Because most people don't care. Most of the people who do the above - especially pasting jokes on Facebook walls - aren't mad or bad. They're just normal people. Why, you might even be married to one. So while obviously some people post jokes to gain kudos, I'd argue that it doesn't occur to most people that a joke 'belongs' to anyone. No, those who do care - and understandably so - are the professional comedians and comedy writers whose reputations and careers depend on the jokes they produce.

That's why Keith Chegwin's tweeting of other people's jokes caused such a furore earlier this year - because as a professional entertainer (and I think that's Cheggers' job description), he should, in theory, understand what comic Simon Evans politely put it to him: "These jokes are by professional comedians and it's simply not on to use them in this way." In short: there is a gentlemen's agreement that in the world of comedy you don't use other people's material. Because not only are jokes are a comedian's currency - if they're out there doing the rounds and/or coming out of other people's mouths, they (and you) lose value - but they take little things like, y'know, skill, and thought, and talent to create.

Before the Internet, you could probably use other people's jokes and they'd never know. On top of that, comedy was more regional - and a comic could perform the same gag in Bolton as in Folkestone, say, confident that neither audience would have heard it. But now, good jokes spread like wildfire on the internet, and in doing so, swiftly become 'public property'. Great gags have always done so, of course - who knows who wrote the 'Why the long face?' joke? - but the web means it's happening on an unprecedented level. Many comedians have become resigned to this situation - says @Its_Death: "People copy and paste my jokes most days. I've learned to live with it otherwise I'd spend the time screaming" - and as a result, some are wary of tweeting so many gags. Gary Delaney, for example, is just one comedian who restricts the jokes he puts on Twitter these days, saying: "I post far less than I used to - and only jokes I consider surplus to requirements, rather than A-grade stuff. It's a shame."
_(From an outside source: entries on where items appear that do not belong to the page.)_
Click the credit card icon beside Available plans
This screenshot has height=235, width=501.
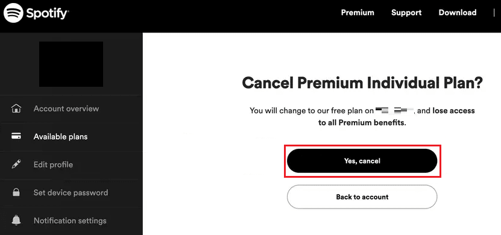(x=16, y=136)
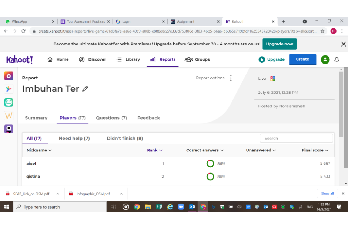
Task: Click the blue Create button
Action: click(x=302, y=59)
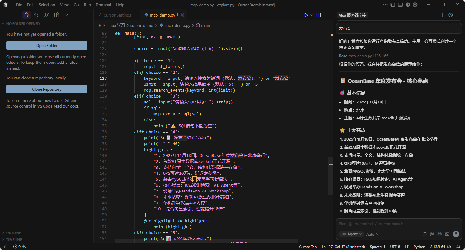The image size is (465, 250).
Task: Click the Clone Repository button
Action: pos(47,89)
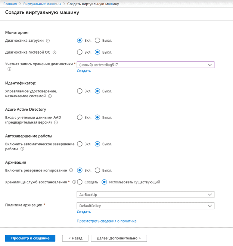Go to Главная breadcrumb
Screen dimensions: 233x246
coord(10,4)
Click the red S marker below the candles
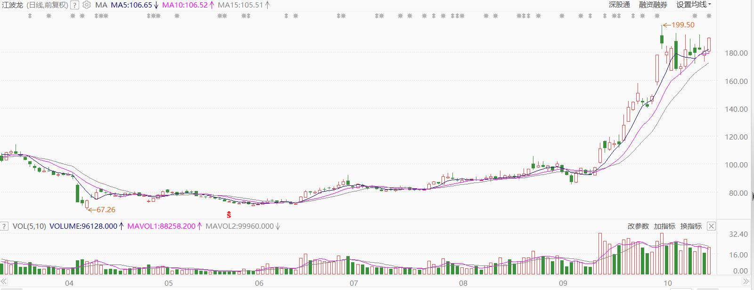The height and width of the screenshot is (290, 754). 229,215
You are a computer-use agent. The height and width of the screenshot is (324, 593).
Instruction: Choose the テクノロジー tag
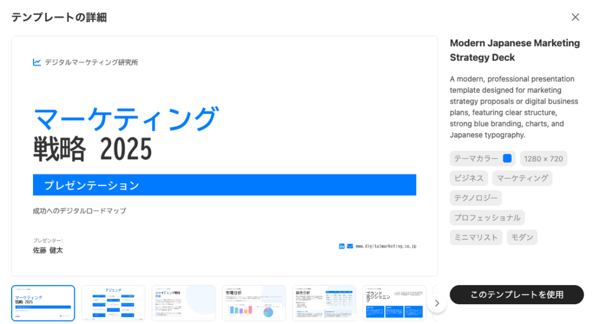pos(475,198)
So jokes and funny images do the rounds, and while the professional entertainment world may care, @JoePublic doesn't. It would be nice to think that some sort of new, online etiquette could become the norm when it comes to crediting creative content, but it seems that no amount of admonishing or pointing out that "actually, y'know, @SoAndSo said that first" will change things. Not just because the horse has well and truly bolted and is now standing at the other end of the minefield chewing grass and eyeing us suspiciously; but because our need to share jokes and stories is, ultimately, a very human one. Of course it would be wonderful if all art was credited as it should be; but it never will be, and we're fighting a losing battle if we think otherwise. A losing battle with horses in minefields. Yeah. Just think about that for a moment.
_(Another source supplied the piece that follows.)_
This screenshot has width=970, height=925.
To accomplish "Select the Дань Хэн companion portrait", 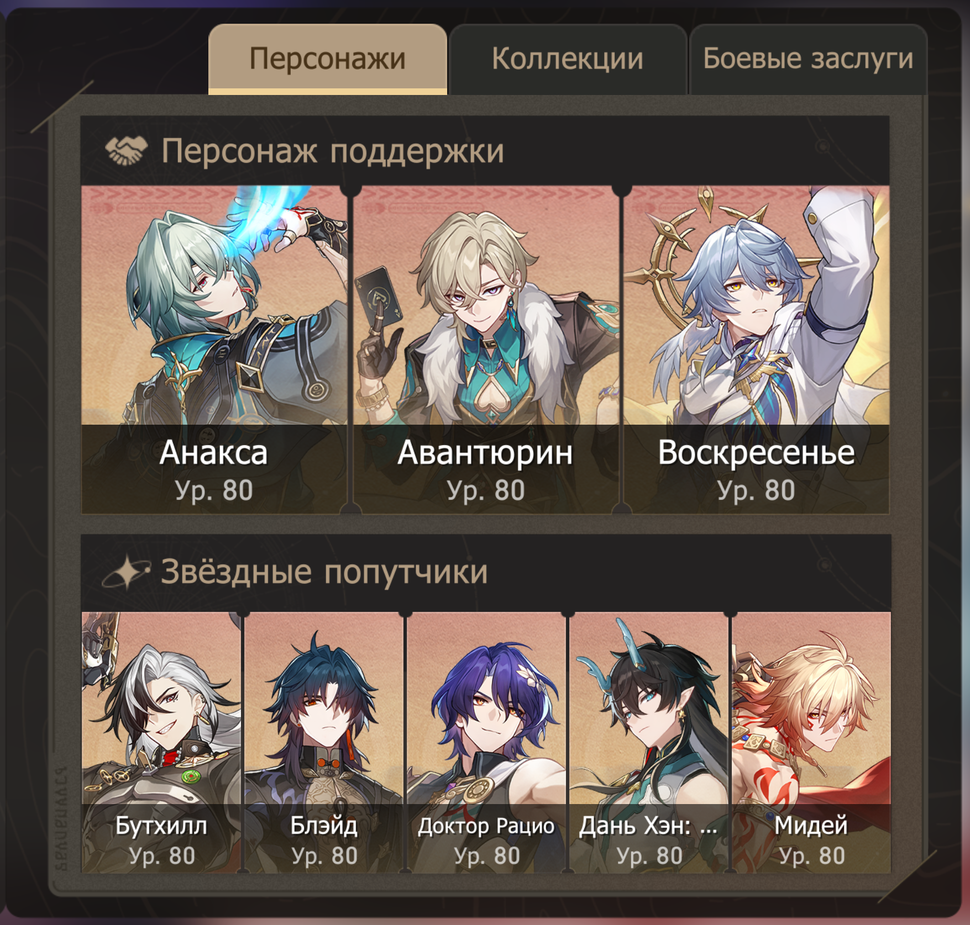I will [649, 742].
To my mind, comedians are probably best off realising that - as Have I Got News For You and Horrible Histories writer Dave Cohen points out in this Chortle article - a) jokes will always get nicked and b) performance and execution are also key to success (and that's something that can't be mimicked online).

And remember Bruno Kirby's excitement in When Harry Met Sally, when he gushes "No one's every quoted me back to me before!"? People may not know or care about their sources, but the very fact that you've delighted or excited them enough that they're passing your words/picture around like new folklore is surely a sign of success. When I saw the uncredited joke "'I do a great impersonation of Imran Khan's ex-wife.' 'Jemima?' 'No, I just do her voice'" posted by my sister on her Facebook wall, for example, I immediately alerted Twitter funnyman @jacques_aih - who I knew had written that joke. Not because I thought he should be angry about it, but because to me, it was evidence that he had 'arrived'. As comedian @TonyCowards says: "My record is 45 minutes from me tweeting a joke to one of my mates telling me they'd been texted it." Perhaps that's the record we should all be aiming to beat?